**Requirement**
Some of the lines below need repeating. Reproduce exactly those between the lines holding "跳到主文 (33, 171)" and "Мастика та марципан (512, 2136)", inclusive.

(Records excerpted from a collection)
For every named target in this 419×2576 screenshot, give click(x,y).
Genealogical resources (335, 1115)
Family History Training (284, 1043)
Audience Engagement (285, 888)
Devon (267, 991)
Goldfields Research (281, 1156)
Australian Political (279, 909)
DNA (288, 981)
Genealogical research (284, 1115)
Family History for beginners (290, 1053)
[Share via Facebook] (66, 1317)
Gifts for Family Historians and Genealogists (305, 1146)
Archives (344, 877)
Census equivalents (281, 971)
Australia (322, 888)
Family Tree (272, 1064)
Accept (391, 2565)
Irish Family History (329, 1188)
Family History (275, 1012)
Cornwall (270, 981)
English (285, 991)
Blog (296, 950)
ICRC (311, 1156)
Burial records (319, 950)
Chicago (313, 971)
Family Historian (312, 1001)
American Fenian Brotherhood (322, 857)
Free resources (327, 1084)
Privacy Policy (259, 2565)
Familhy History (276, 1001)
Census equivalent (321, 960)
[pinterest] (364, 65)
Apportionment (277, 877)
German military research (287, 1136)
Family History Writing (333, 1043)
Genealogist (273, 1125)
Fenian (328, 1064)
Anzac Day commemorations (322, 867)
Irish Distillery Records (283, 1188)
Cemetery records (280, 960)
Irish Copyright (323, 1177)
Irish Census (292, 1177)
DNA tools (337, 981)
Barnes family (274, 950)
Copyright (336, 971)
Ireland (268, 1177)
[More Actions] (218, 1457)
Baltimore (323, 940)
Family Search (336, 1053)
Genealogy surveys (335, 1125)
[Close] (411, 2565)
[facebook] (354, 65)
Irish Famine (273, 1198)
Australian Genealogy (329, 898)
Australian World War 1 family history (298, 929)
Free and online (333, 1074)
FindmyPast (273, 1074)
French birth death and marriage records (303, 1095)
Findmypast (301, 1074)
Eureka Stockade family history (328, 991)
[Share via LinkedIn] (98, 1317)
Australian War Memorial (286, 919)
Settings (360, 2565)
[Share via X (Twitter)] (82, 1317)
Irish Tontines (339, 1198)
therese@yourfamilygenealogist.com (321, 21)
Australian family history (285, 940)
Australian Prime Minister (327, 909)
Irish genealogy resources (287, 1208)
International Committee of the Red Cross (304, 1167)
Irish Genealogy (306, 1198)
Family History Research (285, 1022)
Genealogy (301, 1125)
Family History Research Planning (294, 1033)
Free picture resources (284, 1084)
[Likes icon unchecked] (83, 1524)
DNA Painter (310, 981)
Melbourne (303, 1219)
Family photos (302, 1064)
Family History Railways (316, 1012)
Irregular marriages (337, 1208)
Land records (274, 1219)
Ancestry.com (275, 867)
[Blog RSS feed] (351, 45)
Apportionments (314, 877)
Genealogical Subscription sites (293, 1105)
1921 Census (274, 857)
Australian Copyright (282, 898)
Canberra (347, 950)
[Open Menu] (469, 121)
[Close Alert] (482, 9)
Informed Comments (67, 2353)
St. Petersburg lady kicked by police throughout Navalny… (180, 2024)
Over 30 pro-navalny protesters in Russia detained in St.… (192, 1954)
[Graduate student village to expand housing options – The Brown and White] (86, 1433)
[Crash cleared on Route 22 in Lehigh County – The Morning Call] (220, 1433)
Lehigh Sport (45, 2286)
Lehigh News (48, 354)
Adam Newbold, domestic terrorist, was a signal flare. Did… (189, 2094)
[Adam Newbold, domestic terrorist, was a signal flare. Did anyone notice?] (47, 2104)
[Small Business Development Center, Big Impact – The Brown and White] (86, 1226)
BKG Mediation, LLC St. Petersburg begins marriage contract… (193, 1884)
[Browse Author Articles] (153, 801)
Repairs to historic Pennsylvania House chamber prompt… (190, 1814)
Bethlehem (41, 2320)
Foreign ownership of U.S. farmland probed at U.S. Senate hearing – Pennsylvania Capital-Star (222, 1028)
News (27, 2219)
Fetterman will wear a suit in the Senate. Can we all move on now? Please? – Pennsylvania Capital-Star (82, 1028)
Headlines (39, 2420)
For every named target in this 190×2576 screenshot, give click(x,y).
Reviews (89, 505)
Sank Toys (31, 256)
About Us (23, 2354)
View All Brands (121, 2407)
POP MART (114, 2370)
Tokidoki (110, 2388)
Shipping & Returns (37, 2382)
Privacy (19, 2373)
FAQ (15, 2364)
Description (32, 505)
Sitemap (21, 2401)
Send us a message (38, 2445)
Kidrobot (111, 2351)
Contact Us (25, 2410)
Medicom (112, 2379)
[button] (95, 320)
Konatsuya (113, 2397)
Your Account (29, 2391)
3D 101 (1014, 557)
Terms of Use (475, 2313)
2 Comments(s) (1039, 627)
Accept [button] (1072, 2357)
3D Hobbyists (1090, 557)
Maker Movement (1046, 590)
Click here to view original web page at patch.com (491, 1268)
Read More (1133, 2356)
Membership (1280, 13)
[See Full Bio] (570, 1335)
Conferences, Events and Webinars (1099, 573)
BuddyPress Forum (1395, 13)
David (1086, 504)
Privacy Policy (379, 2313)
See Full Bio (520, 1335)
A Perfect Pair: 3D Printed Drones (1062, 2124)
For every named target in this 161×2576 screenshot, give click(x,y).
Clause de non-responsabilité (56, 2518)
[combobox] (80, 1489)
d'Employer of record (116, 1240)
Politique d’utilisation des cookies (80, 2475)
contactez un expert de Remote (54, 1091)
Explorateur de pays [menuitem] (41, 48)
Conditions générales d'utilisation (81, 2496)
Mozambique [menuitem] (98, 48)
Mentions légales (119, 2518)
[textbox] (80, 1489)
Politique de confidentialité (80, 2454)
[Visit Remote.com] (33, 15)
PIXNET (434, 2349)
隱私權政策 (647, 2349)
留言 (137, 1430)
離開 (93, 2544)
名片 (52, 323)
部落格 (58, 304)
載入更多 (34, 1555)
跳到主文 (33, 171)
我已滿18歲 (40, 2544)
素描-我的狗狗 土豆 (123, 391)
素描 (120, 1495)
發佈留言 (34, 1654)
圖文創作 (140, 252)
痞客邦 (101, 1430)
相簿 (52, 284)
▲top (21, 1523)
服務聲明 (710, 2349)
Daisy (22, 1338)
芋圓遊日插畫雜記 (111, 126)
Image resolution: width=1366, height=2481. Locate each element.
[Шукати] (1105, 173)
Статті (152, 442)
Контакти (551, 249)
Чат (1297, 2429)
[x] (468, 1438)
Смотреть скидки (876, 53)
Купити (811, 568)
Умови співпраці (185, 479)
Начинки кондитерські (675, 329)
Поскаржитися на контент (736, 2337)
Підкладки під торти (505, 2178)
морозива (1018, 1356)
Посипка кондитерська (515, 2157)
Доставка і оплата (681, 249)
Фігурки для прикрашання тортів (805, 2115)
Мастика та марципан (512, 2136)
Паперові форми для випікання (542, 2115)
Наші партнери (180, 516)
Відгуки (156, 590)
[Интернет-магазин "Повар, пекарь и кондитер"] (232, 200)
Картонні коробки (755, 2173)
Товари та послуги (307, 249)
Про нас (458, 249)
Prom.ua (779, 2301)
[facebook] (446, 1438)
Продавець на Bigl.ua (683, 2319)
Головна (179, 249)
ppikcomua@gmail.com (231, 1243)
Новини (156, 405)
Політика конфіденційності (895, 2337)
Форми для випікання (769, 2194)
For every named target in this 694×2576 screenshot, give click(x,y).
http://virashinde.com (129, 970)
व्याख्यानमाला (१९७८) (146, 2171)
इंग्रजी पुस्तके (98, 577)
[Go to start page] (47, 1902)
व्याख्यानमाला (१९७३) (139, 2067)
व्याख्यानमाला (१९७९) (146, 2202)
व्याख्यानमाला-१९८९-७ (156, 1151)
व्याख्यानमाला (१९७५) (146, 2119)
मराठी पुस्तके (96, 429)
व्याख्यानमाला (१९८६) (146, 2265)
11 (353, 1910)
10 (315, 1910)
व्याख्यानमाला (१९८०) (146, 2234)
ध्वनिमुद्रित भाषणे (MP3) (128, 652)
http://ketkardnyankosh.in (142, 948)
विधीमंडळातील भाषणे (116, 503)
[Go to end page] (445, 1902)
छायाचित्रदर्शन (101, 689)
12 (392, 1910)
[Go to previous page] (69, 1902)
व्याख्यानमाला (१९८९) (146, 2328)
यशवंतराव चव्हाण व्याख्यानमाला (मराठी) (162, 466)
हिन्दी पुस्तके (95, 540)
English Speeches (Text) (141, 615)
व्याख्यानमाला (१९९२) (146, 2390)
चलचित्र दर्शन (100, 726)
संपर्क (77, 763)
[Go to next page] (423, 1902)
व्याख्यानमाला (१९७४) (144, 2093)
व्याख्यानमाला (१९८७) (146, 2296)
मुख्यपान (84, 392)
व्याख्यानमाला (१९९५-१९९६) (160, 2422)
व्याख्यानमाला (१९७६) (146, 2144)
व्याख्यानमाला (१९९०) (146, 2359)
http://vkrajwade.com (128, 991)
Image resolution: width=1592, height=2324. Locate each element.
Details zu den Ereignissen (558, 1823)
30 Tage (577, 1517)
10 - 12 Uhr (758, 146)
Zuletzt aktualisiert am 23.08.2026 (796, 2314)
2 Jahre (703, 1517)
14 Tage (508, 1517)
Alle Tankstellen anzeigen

**Output below**
跳到主文 (33, 171)
我已滿18歲 (40, 2544)
素描-我的狗狗 土豆 (123, 391)
素描 (120, 1495)
發佈留言 (34, 1654)
圖文創作 (140, 252)
痞客邦 (101, 1430)
相簿 (52, 284)
▲top (21, 1523)
服務聲明 (710, 2349)
Daisy (22, 1338)
芋圓遊日插畫雜記 (111, 126)
Image resolution: width=1366, height=2481. Locate each element.
[Шукати] (1105, 173)
Статті (152, 442)
Контакти (551, 249)
Чат (1297, 2429)
[x] (468, 1438)
Смотреть скидки (876, 53)
Купити (811, 568)
Умови співпраці (185, 479)
Начинки кондитерські (675, 329)
Поскаржитися на контент (736, 2337)
Підкладки під торти (505, 2178)
морозива (1018, 1356)
Посипка кондитерська (515, 2157)
Доставка і оплата (681, 249)
Фігурки для прикрашання тортів (805, 2115)
Мастика та марципан (512, 2136)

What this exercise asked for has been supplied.